Wien (OTS) – Die Industriellenvereinigung (IV) begrüßt den
österreichischen
Vorschlag zur Verbesserung der Transparenz im europäischen
Strommarkt. Es ist positiv, dass das Thema der Preisbildung im
europäischen Strommarkt und die kostentreibende Rolle des
Emissionshandels angesprochen wird. Der von Staatssekretärin
Elisabeth Zehetner vorgeschlagene Ansatz sieht vor, durch mehr
Transparenz darüber, wann und durch welche Technologien CO2-Kosten in
den Strompreis einfließen, ein besseres Verständnis der Preisbildung
zu schaffen und die Grundlage für gezielte Maßnahmen zu legen.
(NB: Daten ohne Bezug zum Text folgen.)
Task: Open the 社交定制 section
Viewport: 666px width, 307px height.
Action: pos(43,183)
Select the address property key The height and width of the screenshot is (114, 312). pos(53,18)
Dies
kann einen wichtigen Beitrag leisten, um übermäßige Kostenweitergaben
zu vermeiden und langfristig eine Dämpfung der Strompreise zu
ermöglichen.

Gerade für die energieintensive Industrie ist eine verlässliche
Energieversorgung zu wettbewerbsfähigen Konditionen von zentraler
Bedeutung. Die vorgeschlagenen Maßnahmen können helfen, die
Strompreise strukturell zu stabilisieren und damit die
Standortbedingungen für Produktion und Investitionen in Europa zu
verbessern. In diesem Zusammenhang ist jedoch auch entscheidend, die
bestehenden Entlastungsmechanismen für die Industrie im
Emissionshandel aufrechtzuerhalten. Insbesondere die Fortführung und
der Erhalt der freien Zuteilung im EU-Emissionshandelssystem (ETS)
bleiben essenziell, um die derzeit angespannte Kostensituation für
Unternehmen abzufedern und die internationale Wettbewerbsfähigkeit
der europäischen Industrie zu sichern.